The grass-pink orchids, Calopogon tuberosus, were plentiful and at peak bloom. This orange sulphur, Colias eurytheme, was busy flitting from flower to flower in an attempt to extract nectar.
Looking right down the barrel of an American snout, Libytheana carinenta. The small butterflies seem to be cyclical in numbers from year to year, but are being widely reported in large numbers this year.
Snouts often perch with wings folded, and they look every bit the dead leaf. Occasionally one will flex its wings and pose, though, as this one did.
I'm always watching the foliage for caterpillars, and such vigilance pays off from time to time. As our group passed through a thicket along the boardwalk, I was pleased to glance up and spot this fawn sphinx, Sphinx kalmiae. It had been putting the serious hurt on some green ash foliage, but apparently froze in position when it detected our crowd passing by. Note its little blackish doglike tail - a characteristic of many sphinx moth caterpillars.

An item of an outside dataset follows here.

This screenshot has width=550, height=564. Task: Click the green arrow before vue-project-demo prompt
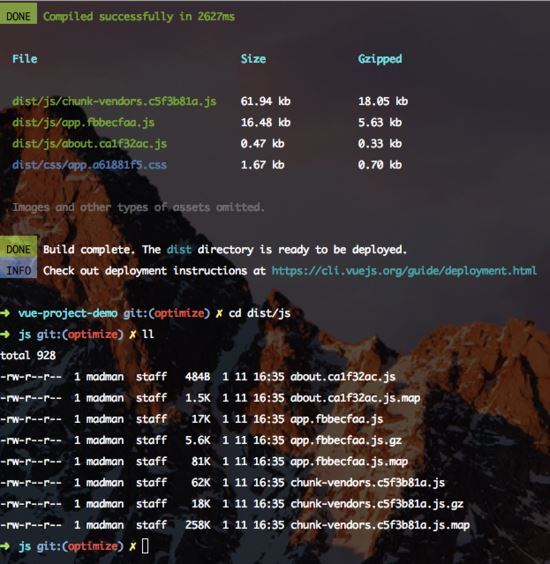tap(5, 313)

This is the working end of the caterpillar. It has stripped one side of this ash leaflet bare, and had largely defoliated many of the leaves higher in the tree. If all goes well for this caterpillar, it will morph into a large and gorgeous sphinx moth, and will repay the plant-denuding transgressions of the larva by pollinating other plants.
A seepage dancer, Argia bipunctulata, stares bullets at your blogger. Lucky for me that I'm not gnat-sized. These tiny damselflies are ferocious predators, just on a wee scale. They're so small that it is really easy to miss them as they patrol low in the sedges.
Seepage dancers are one of the rarer Odonates (dragonflies and damselflies) found in Ohio, and are listed as threatened. This species is quite the specialist, requiring open fens with cold, clean groundwater-fed rills flowing through the meadows..
It behooves the miniature seepage dancers to keep a low profile. Their much larger brethren, such as this widow skimmer, Libella luctuosa, have no qualms about capturing and eating others in their family. This stunning male widow skimmer looks fresh as can be, wings shimmering and untattered, and colors vibrant. But it looks as if it has already mated. Much of the pruinosity (chalky-white coating) that covers its abdomen has already been worn away. Oftentimes the loss of the pruinose coating is due to the female's legs rubbing the male's abdomen as she clutches him during mating.
Always lots of interesting observations to be made at Cedar Bog.